MATERIAL FOR THIS EXERCISE section start

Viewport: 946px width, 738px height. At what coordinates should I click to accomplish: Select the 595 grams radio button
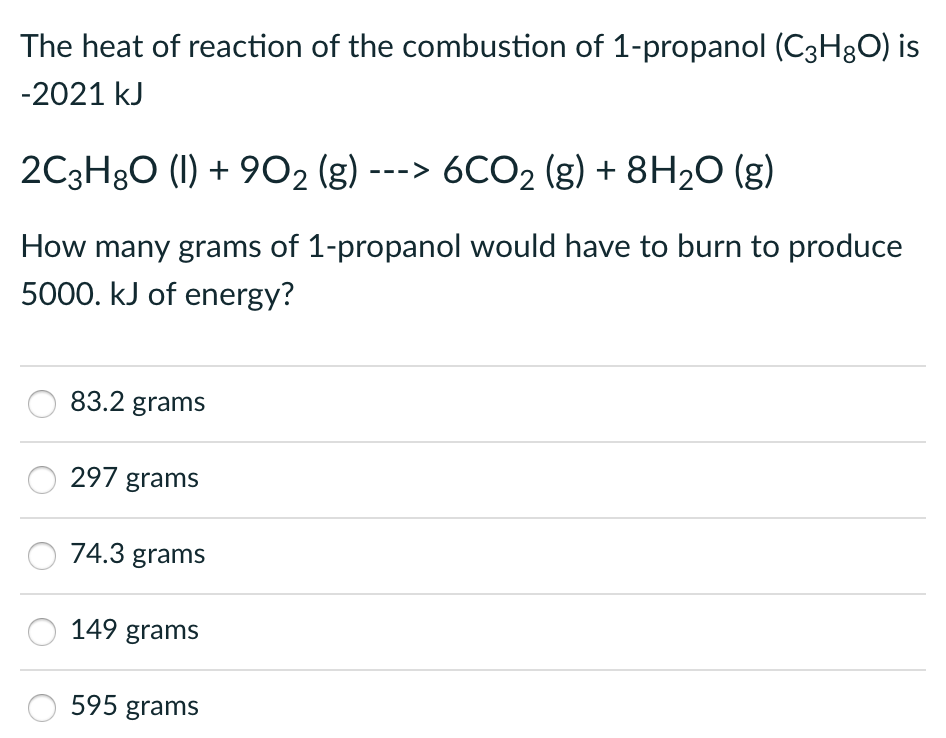[x=41, y=708]
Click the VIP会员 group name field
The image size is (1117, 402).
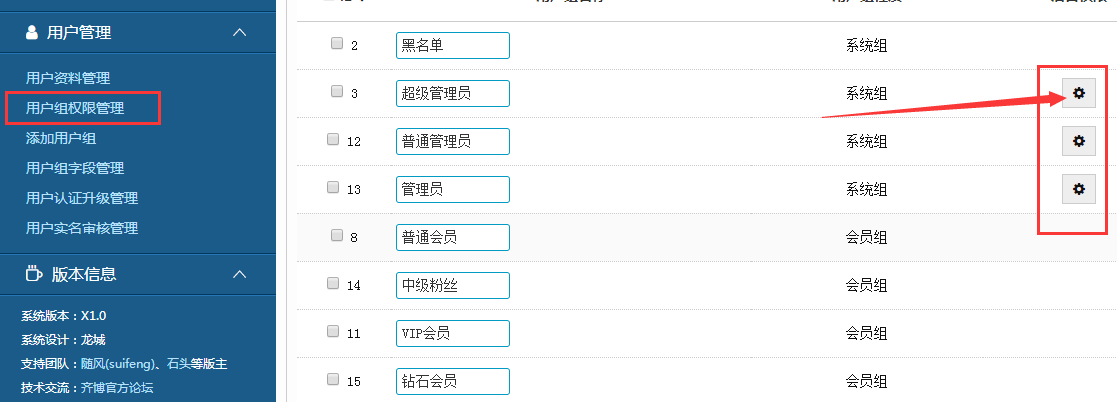coord(452,333)
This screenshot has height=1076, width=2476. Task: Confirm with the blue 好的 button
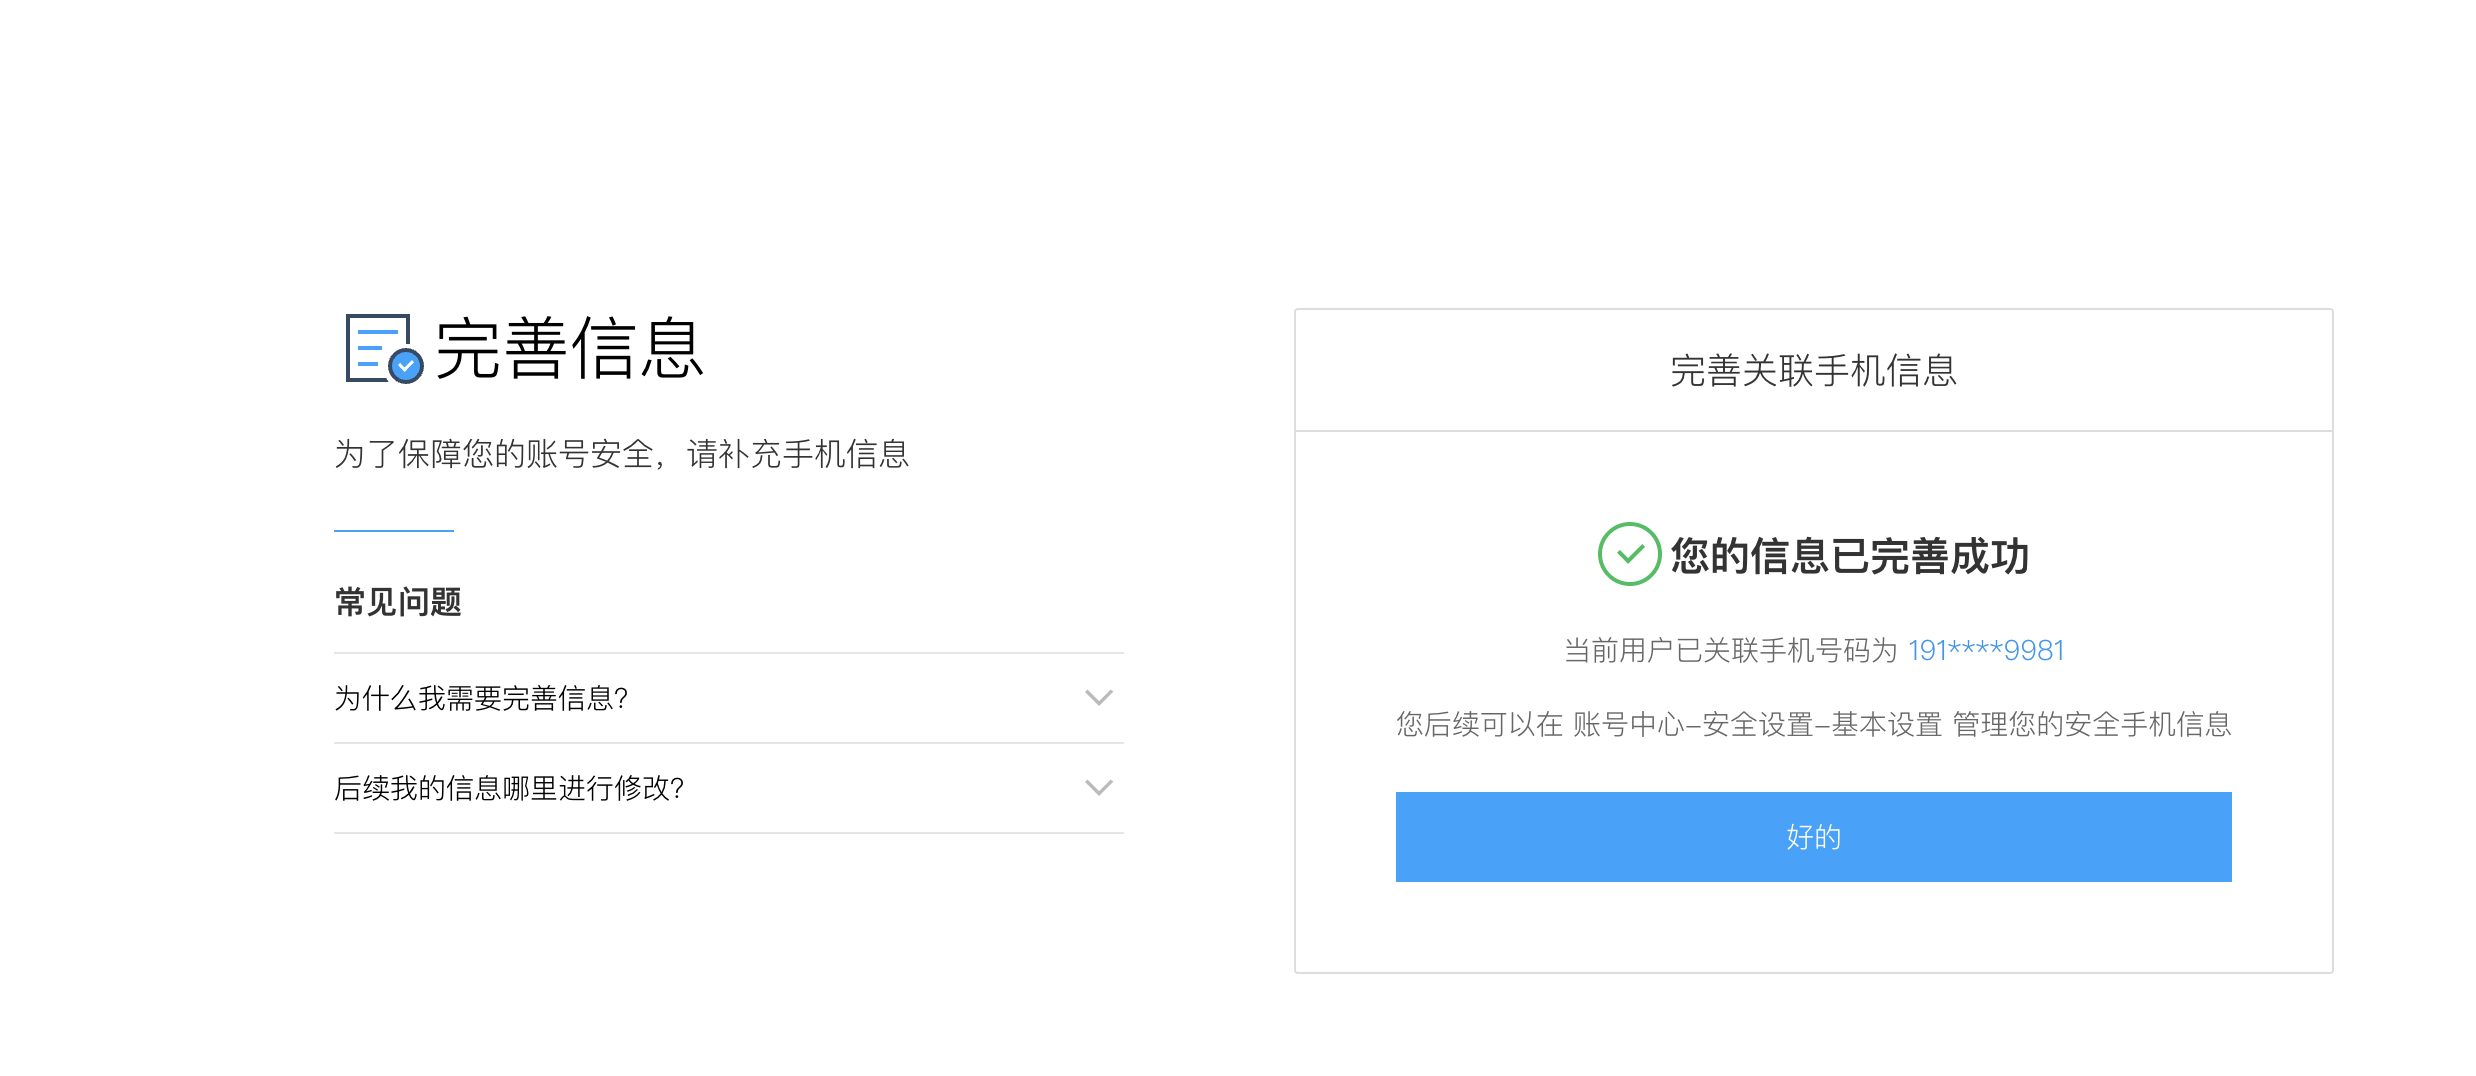[x=1813, y=837]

MATERIAL FOR THIS EXERCISE section end

* THE PROBLEM
Starting with the line that contains "The image size is (1117, 402).", repeat each line exactly until the listing ends, including the last one. Leave pictures out.

* SOLUTION TO THE EXERCISE
The image size is (1117, 402).
coord(452,333)
This screenshot has height=1076, width=2476. Task: Confirm with the blue 好的 button
[x=1813, y=837]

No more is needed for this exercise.